Dass die Verwirklichung eines solchen Staates möglich war, hat seine Ursache in den Bürgern selbst und ihren politischen Tugenden. Solche virtutes kannte das römische Volk in großer Zahl. Zu ihnen gehört die pietas. In enger Verbindung zu ihr stehen concordia und fides. Diese erstreckte sich auch zusammen mit einer gewissen clementia auf die unterworfenen Völker, sobald mit ihnen ein Vertrag abgeschlossen war. Denn Verträge waren den Römern der Republik im Grunde heilig. Die Einhaltung der Ordnung garantierte die disciplina; vor weichlichem Nachgeben und Verzagen schützte die constantia; vor Leichtsinn, Übermut und Maßüberschreitung be¬wahrten consilium, temperantia und moderatio. Die Masse der Bürger beseelte das Bestreben, im Frieden durch die bereits genannten Tugenden, im Kriege durch fortitudo sich um das gemeinsame Wohl verdient zu machen und so gloria und laus zu erlangen.

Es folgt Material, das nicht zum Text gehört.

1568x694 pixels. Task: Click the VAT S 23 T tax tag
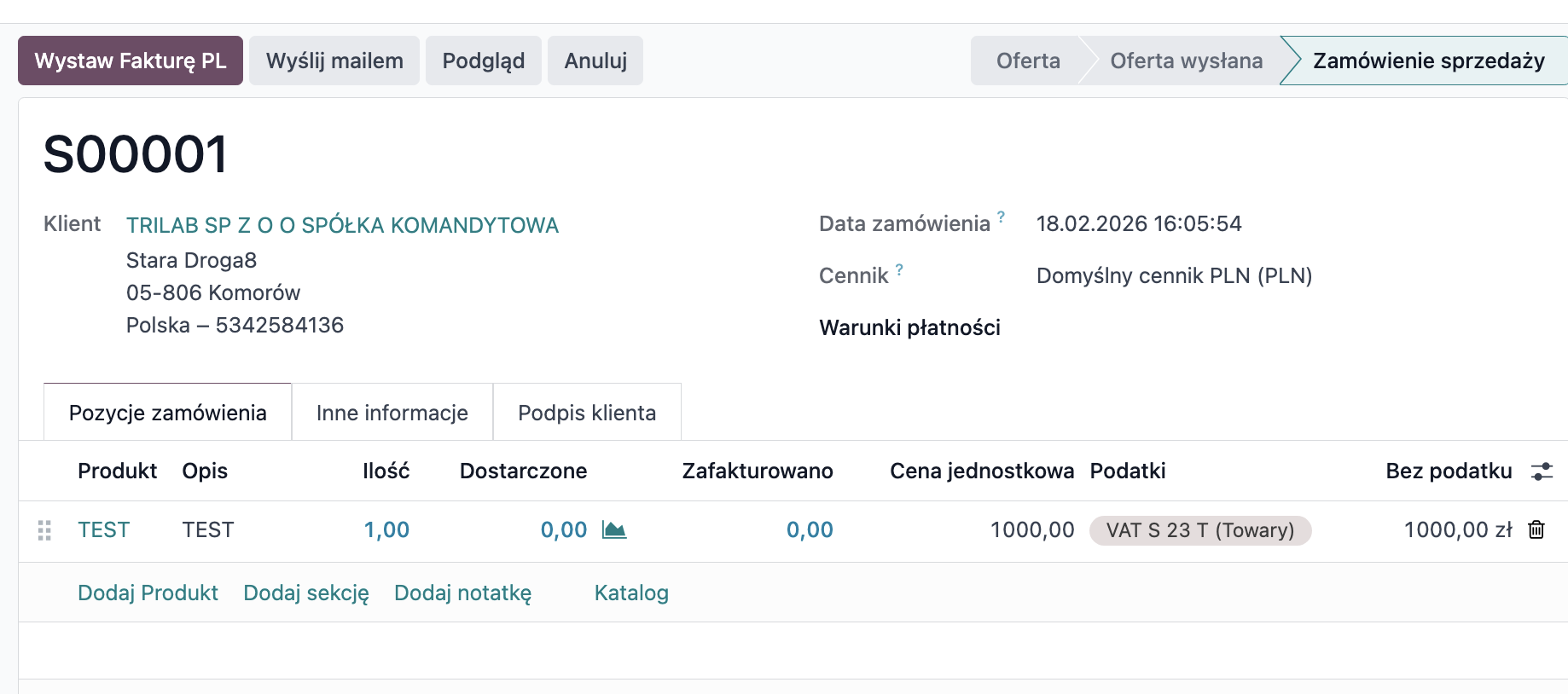click(x=1199, y=530)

Die staatlichen Angelegenheiten nahmen das Interesse des Einzelbürgers in höherem Maße in Anspruch, als es heute der Fall zu sein pflegt. Besonders für den vornehmen Römer war eine vita activa im politischen Sinne eine Selbstverständlichkeit.
Die ent¬gegengesetzte epikureische Haltung oder eine reine vita contemplativa waren in Rom verpönt. (MEYER 1948, 237-241)

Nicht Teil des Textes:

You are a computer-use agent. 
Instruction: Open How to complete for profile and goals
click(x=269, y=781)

Und selbst in Zeiten, als die Republik und damit die Wirkungsmöglichkeiten des Bürgers teilweise oder ganz eingeschränkt waren, fühlten sich hervorragende Römer, die auf irgendeinem Gebiete der Menschheit Bedeutendes zu sagen hatten, als Bürger in ihrer Weltordnung.
Das römische Gemeinwesen der Blütezeit war nicht irgendein ,,Staat", nicht etwas Statisches, kein Zustand, mit dem man sich abfinden und in dem man sich zurechtfinden musste, sondern etwas Dynamisches, eine Sache des Volkes, die alle unmittelbar und stets anging (tua res agitud), eine res publica Romana.